Но довольно о достоинстве исследуемого предмета. Я еще не показал, что Ничто есть начало и конец всех вещей.
Ни один философ не станет, надо полагать, оспаривать, что всякий предмет распадается на составные элементы. И поскольку мы доказали, что мир возник из Ничто, он, следовательно, возвратится к тому, из чего произошел. Впрочем, я пишу для христиан, и мне нет нужды пускаться в долгие рассуждения, ибо каждый мой читатель, согласно своей вере, признает, что свет должен иметь конец, то есть обратиться в Ничто.
Но если Ничто — конечная цель мира, все в нем сущее имеет ту же цель. Какова цель честолюбия, самой великой, возвышенной, благородной, утонченной, героической и божественной из человеческих страстей? Ничто! Чего достигли ценою забот, тягот, невзгод, изнурения и опасностей Александр, Цезарь и остальные участники героической шайки, перебившей и ограбившей миллионы людей? Если б они могли сейчас сами за себя сказать, разве не пришлось бы им признаться, что конечной целью всех их стремлений было Ничто? Не одно только личное честолюбие постигает такой конец. Что произошло с Caput triumphati orbis, гордым владыкой мира Римом, которому льстецы, не задумываясь, пророчили бессмертие? Что осталось от его былого величия? Ничего.

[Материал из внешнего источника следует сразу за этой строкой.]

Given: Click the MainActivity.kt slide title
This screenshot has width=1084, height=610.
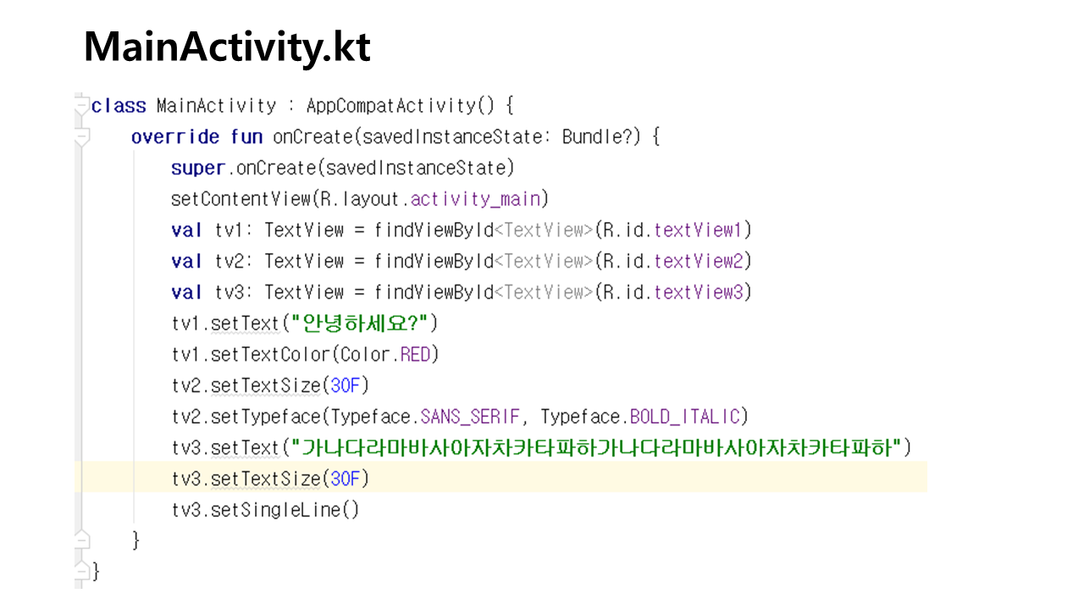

А в чем конечная цель скупости? Скупой не стремится ни к власти, ни к наслаждениям, как полагают иные, ибо ни за что на свете не расстанется с шиллингом. Он не думает о спокойной жизни или счастье, ибо чем больше стяжает, тем беспокойнее и несчастнее становится. Никакие блага на свете не влекут его. Быть может, он ищет страданий? Но это грубо противоречило бы самому существу человеческой природы. Желаете вы того или нет, нельзя не признать, — что цель, вдохновляющая скрягу, — Ничто. Ведь он и сам не способен объяснить, к чему вся эта суета, постоянное бдение и прилежание, самоограничение и самоотречение.
Если он заявит, что цель его — скопить большое состояние, которое он ни теперь, ни когда-либо по своей воле не употребит впрок ни себе, ни другим, этим, я полагаю, он ничего не объяснит. Пусть он покажет, какие существенные блага способно принести его состояние! Пока он не сделает этого, мы по справедливости будем считать, что у скупости одна цель с честолюбием.
Это понимал еще великий Гоббс. Однако, будучи противником исследуемой здесь достопримечательной нематериальной субстанции, он не пожелал признать ее значительность так полно, как это делаем мы. Поэтому он выдвинул чрезвычайно странную доктрину, утверждающую буквально, что во всех перечисленных нами великих стремлениях средства сами по себе являются целью, а именно: для честолюбия — заговоры, сражения, преодоление препятствий и тому подобное, для жадности — ложь, недоедание, бессонные ночи и вечные плутни, сопутствующие этой страсти.
Не составило бы труда наглядно доказать полную беспочвенность подобного суждения, но это не входит в мою задачу; ведь стоит признать, что цель совпадает со средствами, как приходится заодно согласиться, что цель в этом случае — полнейшее Ничто.